また、コンポーネントのビジュアルリグレッションテストの基盤として Chromatic を採用し、CI で自動的に実行しています。プルリクエストからコンポーネントの見た目の差分を簡単に確認できるためレビューの効率化を図れていますし、想定外のコンポーネントへの影響を発見できるため、これまでに幾度となく助けられました。

インフラ

GCP

クラウドプロバイダーは依然として AWS のシェアが支配的ですが、サーバレスなアーキテクチャでサービスを作りやすいことと、コスト的に有利であるという理由で GCP を採用しました。

ウェブアプリケーションの実行環境としては App Engine を採用しました。初期リリース時点ではアプリケーションは単一のサービスとして動作させる前提でしたので、実行環境のセットアップやスケーリング等をすべてよしなにやってくれるのは非常に助かりました。Kubernetes や Cloud Run 等は開発のオーバーヘッドに対して得られるメリットが少なかったため、利用は見送りました。

その他、データストアやメッセージング、タスクキュー等、インフラを構成する要素には基本的にはGCPのマネージドサービスを利用する方針としました。

Terraform

IaC ツールには Terraform を採用し、GCP や Auth0 のリソースをコードで管理しています。State や Module の管理に Terraform Cloud を利用することによって、管理コストを抑えられるようにしました。

plan や apply は CI / CD パイプラインに組み込んで自動化する方法も考えられましたが、初期開発時にはある程度の試行錯誤が予想されたため柔軟性を優先してローカルで実施する運用としています。

CI/CD

GitHub Actions

CI はセットアップの手軽さや GitHub との連携が優れいている点にメリットがあるため GitHub Actions を採用しました。バックエンドではユニットテストや linter 等を、フロントエンドではそれらに加えて前述の Chromatic を自動実行しています。

Cloud Build

リポジトリ戦略としては軽量な Github flow を採用し、ブランチが master ブランチにマージされると直ちにプロダクション環境にデプロイされる仕組みを構築しました。GitHub Actions で CI から CD まで一気通貫でやってしまう方法も考えられましたが、デプロイプロセスを GCP 内で完結させることによって、サービスアカウントのクレデンシャル管理が不要になったり、 CI と分離されていることがセキュリティ的にも望ましかったため、Cloud Build を採用しました。

運用監視

Cloud Logging

アプリケーションの実行環境として App Engine を採用したことから、Google 社からロギングライブラリとの統合が提供されており簡単にログを蓄積できる Cloud Logging を使うこととしました。
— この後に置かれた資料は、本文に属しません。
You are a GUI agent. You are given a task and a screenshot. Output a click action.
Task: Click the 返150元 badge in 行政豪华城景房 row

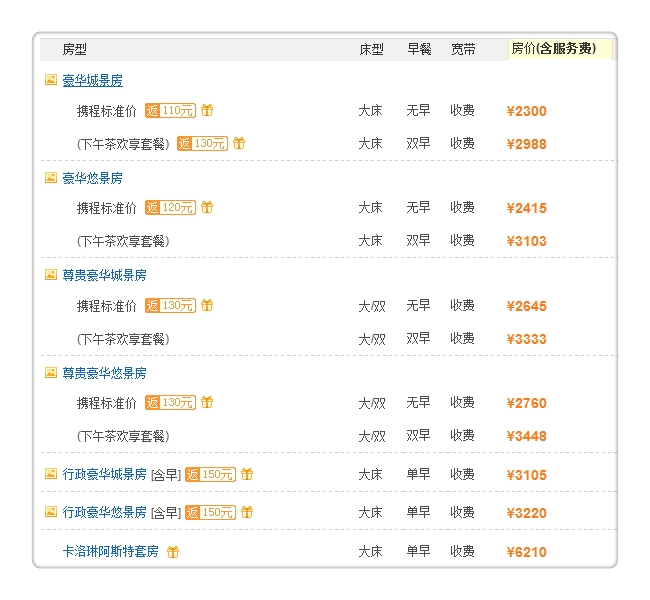pyautogui.click(x=210, y=474)
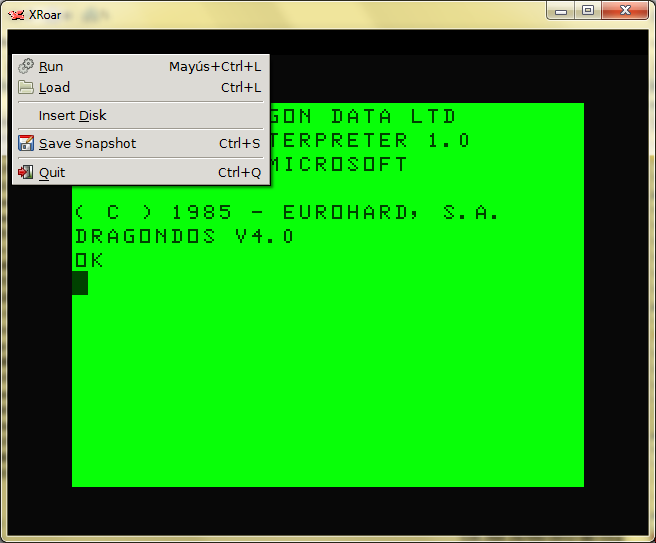
Task: Open Insert Disk from the menu
Action: point(72,116)
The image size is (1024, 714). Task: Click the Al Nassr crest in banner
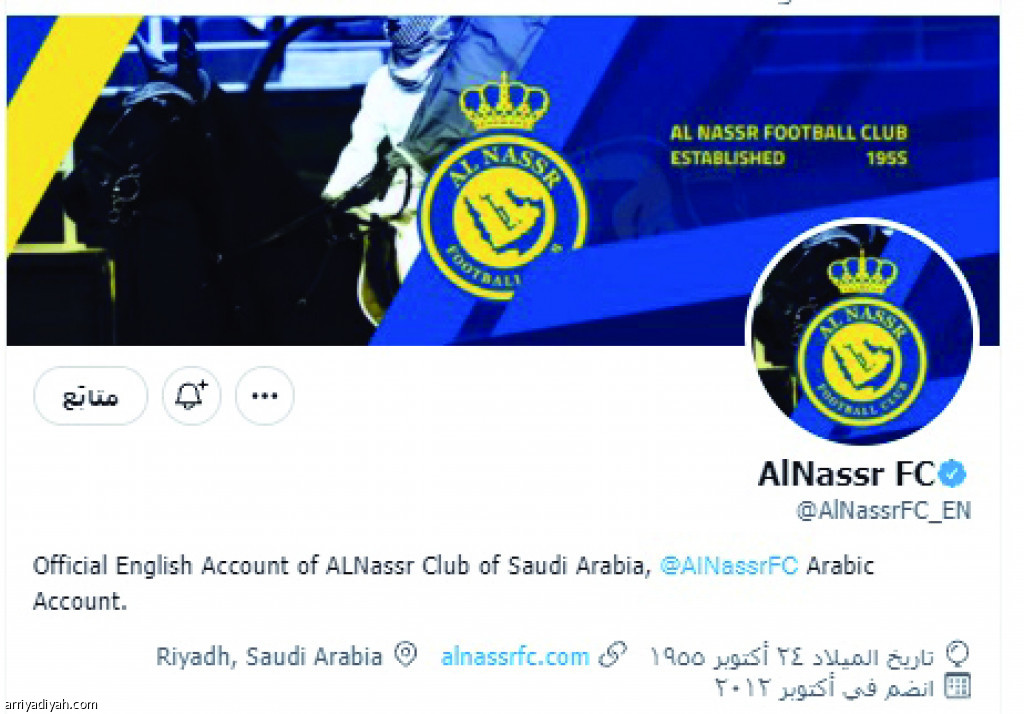click(503, 187)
アプリケーションログはシンクで Big Query に転送し、アクセスログの解析や SLI の測定等にも利用しています。

Opsgenie / Sentry

バックエンドサービスのアラート監視には、必要な機能を一通り備えていて導入が容易という理由で Opsgenie を選択しました。Cloud Loggingに書かれたエラーログを元に Opsgenie の API をコールしアラートが発報されるような仕組みを構築しています。フロントエンドのエラー監視には Sentry を採用しました。

各種アラートは Slack の運用監視用チャンネルに連携し、障害対応に関する情報共有を行えるようにしています。

【06/03 追記】 新プロダクトの技術スタック

新規プロダクトの技術スタック紹介は、担当エンジニアの小沢から紹介します。
新サービスは既存サービスと同様のB2Bサービスとなります。こちらのプロダクトでは下図のような技術スタックを採用しました。

バックエンド

Node.js / NestJS

新プロダクトは、バックエンドのフレームワークにNestJS、スキーマ定義にはGraphQLを採用しました。

TypeScriptとの相性、DI標準対応によるレイヤードアーキテクチャへの対応しやすさ、モジュール単位での管理によるドメイン境界の意識しやすさなどから、弊社のDDDベースの開発に適していると判断したためです。

PostgreSQL / Prisma

RDBは既存プロダクトと同様の理由でPostgreSQLを、ORMはPrismaを採用しました。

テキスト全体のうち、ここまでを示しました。